On Tuesday night some of us from across government departments involved in the Government Data Programme caught up with a group of external data users over a few mince pies. As always it was good to hang out with a group so passionate about data and its uses, but it was also a relief to start to re-engage in a more systematic way following the Spending Review and other recent organisational changes.
After our Minister Matt Hancock kicked things off I ran through a presentation designed to give a flavour of what the new data programme is up to. There are still plenty of details to work through in this, but there is no shortage of existing activity right across Whitehall: from data science, registers, open data and preparations for possible data access legislation. I’ve put the slides I used up on Slideshare.
John Pullinger the National Statistician and Chair of the Data Steering Group spoke about the need to put data into action. He also underlined the importance of the external data user communities in helping us keep up the pace and quality of this work, and their role in holding us to account as we move from proposals to implementation.
Ellen Broad, the policy lead at the Open Data Institute set out a Christmas wish list for the data programme. There was some alignment with our proposals, not least on the need to start to fix government’s data infrastructure. But it was noteworthy to see the emphasis on the user journey for those finding government data from outside, and also the recognition about how varied the data users inside government are (eg policy makers, statisticians, digital services)
There was then some more opportunity to munch on the mince pies, and we invited comments and wishes on various aspects of the programme via the inevitable GDS sticky notes.
The New Year will see more systematic engagement with our external data user communities, and the conversations yesterday will help shape what that looks like.
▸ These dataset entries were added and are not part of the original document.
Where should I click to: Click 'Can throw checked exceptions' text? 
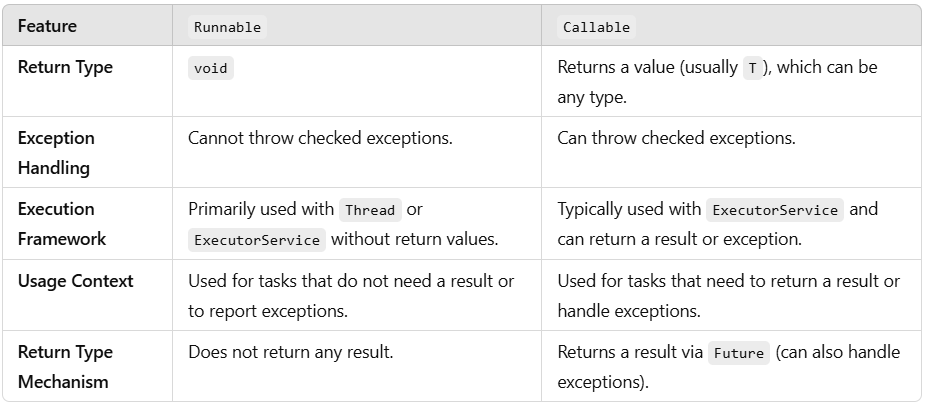point(676,138)
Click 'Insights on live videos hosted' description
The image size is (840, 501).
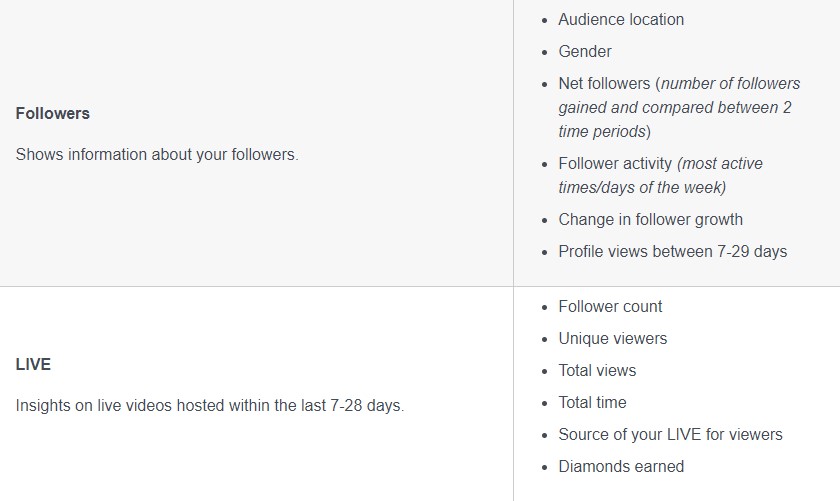[210, 406]
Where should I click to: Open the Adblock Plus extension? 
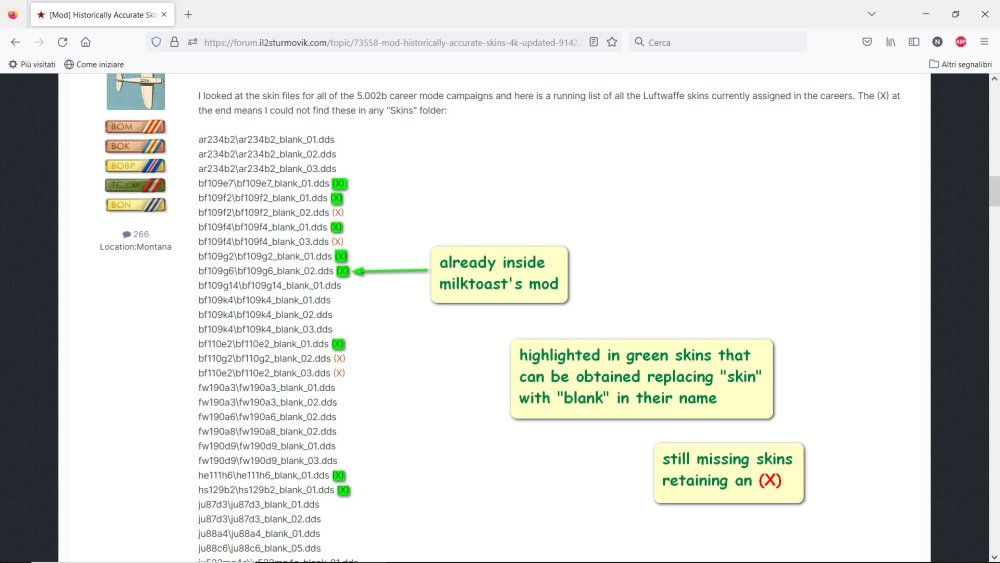[961, 42]
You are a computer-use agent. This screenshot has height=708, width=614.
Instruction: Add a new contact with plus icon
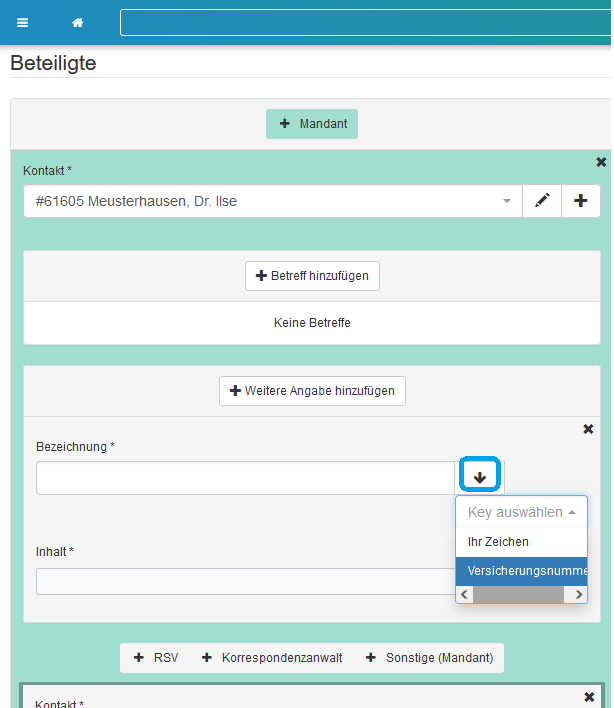pyautogui.click(x=581, y=201)
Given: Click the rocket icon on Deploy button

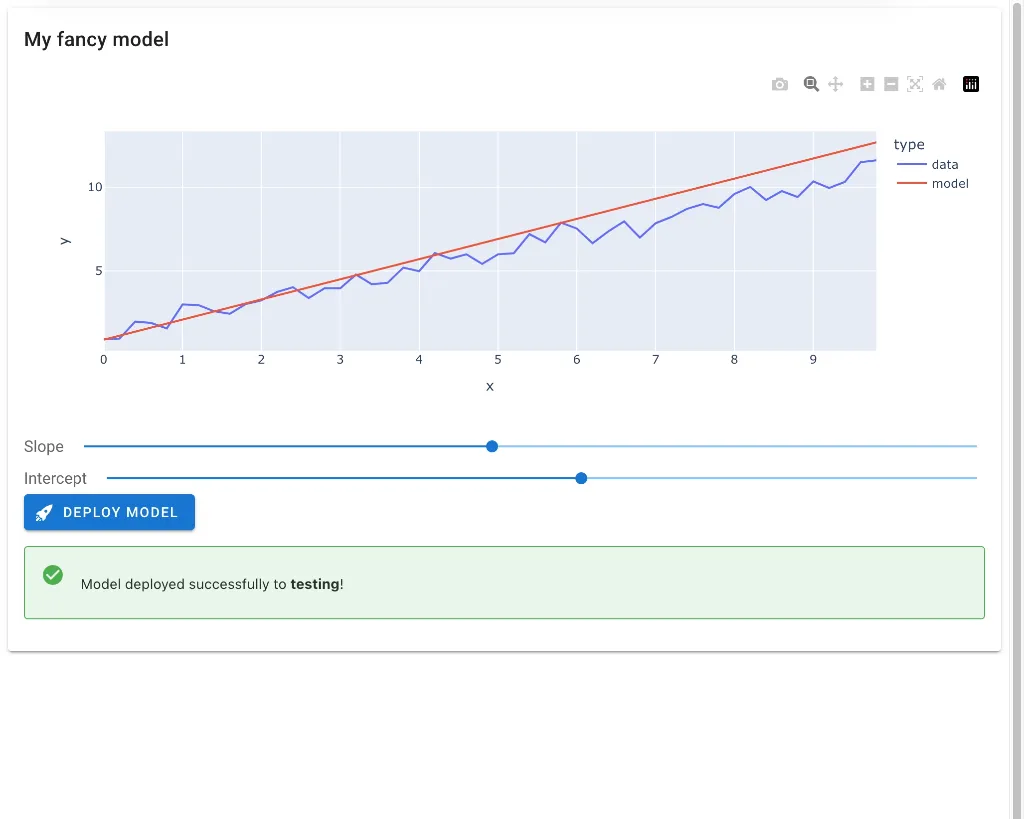Looking at the screenshot, I should [44, 513].
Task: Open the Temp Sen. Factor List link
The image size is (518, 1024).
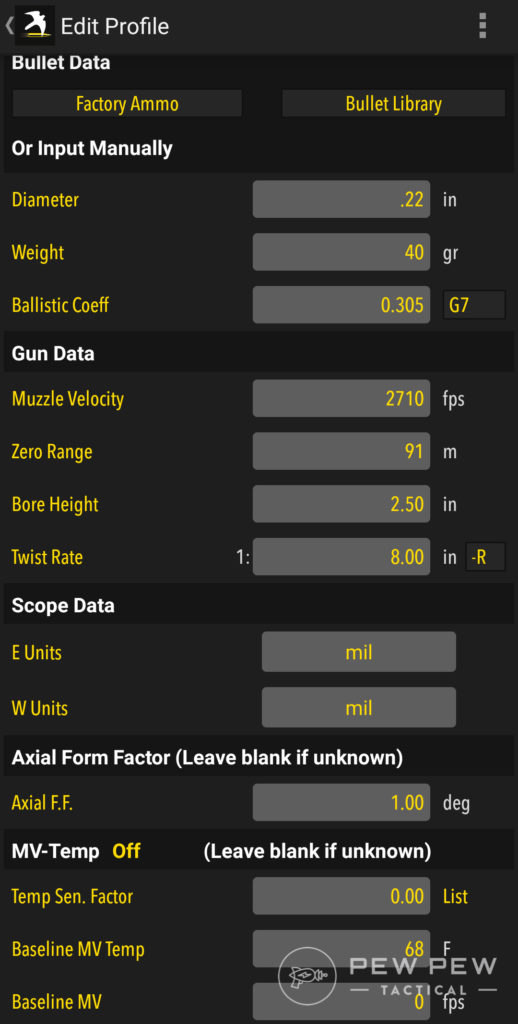Action: (x=455, y=896)
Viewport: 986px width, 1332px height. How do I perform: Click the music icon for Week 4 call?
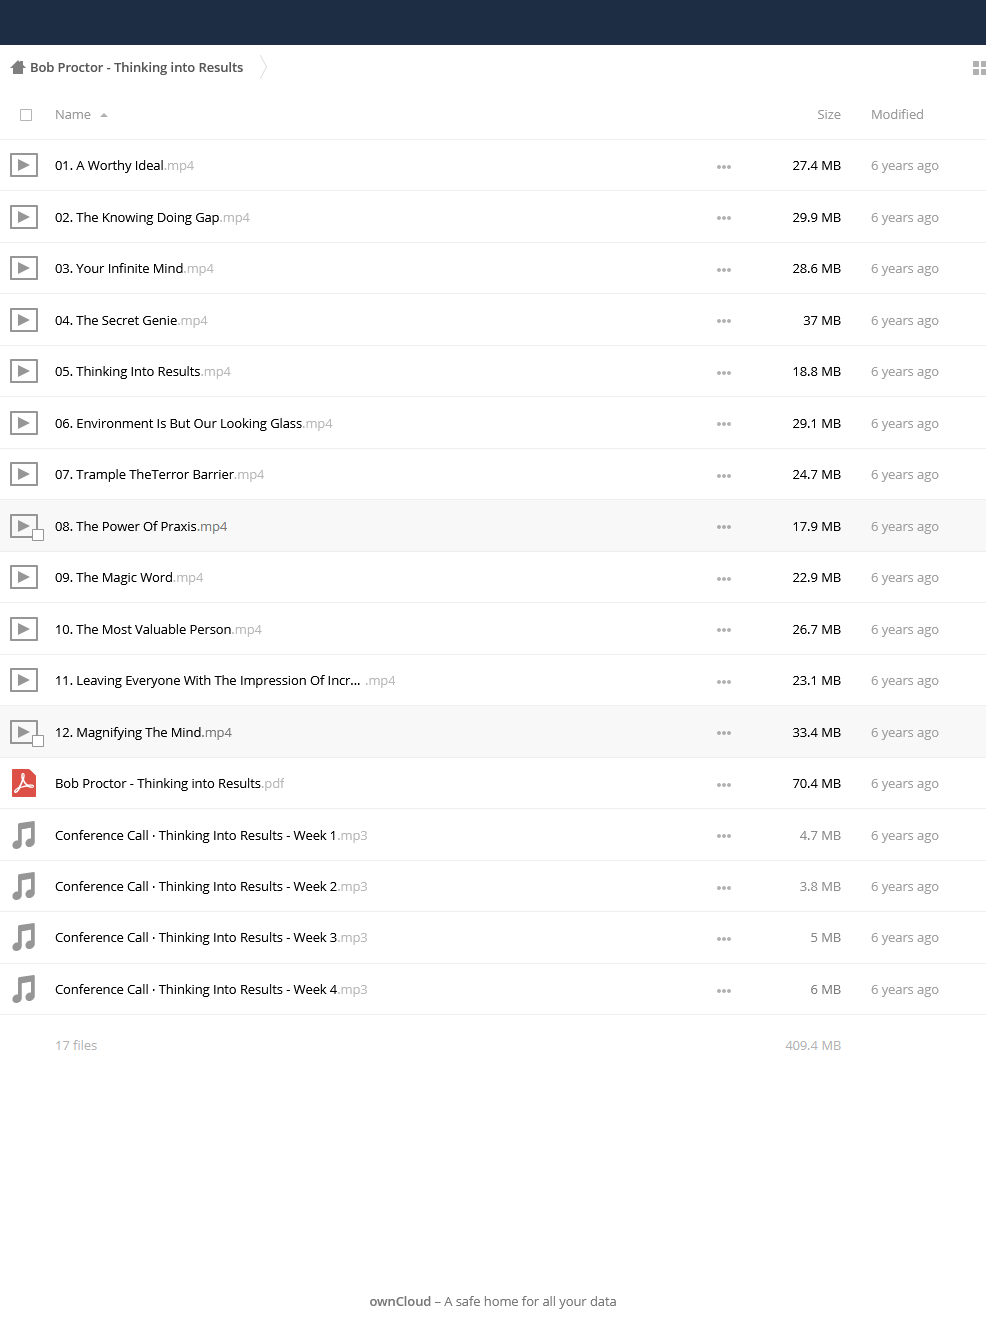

For example, I was taken by points made in conversation with Sam Smith and some others about the power of more deliberative forms of engagement, as in the data sharing policy engagement process and the development of the UK’s Open Government Partnership National Action Plans, though of course this type of deep engagement does come with additional costs. Either way, it was clear from the feedback that one of the needs we all have is to channel and prioritise those datasets that have yet to be opened up, and with ODI we will need to find an elegant way to do this.
This data agenda gets energy and utility from the interplay between government and external users, and it’s quite unlike anything else I’ve seen personally in public service reform over the years. And as I blogged the other day, even when the conversations get awkward (which they sometimes do) and when there are disagreements (which there sometimes are) it is still a tremendously powerful way to improve the quality of our work.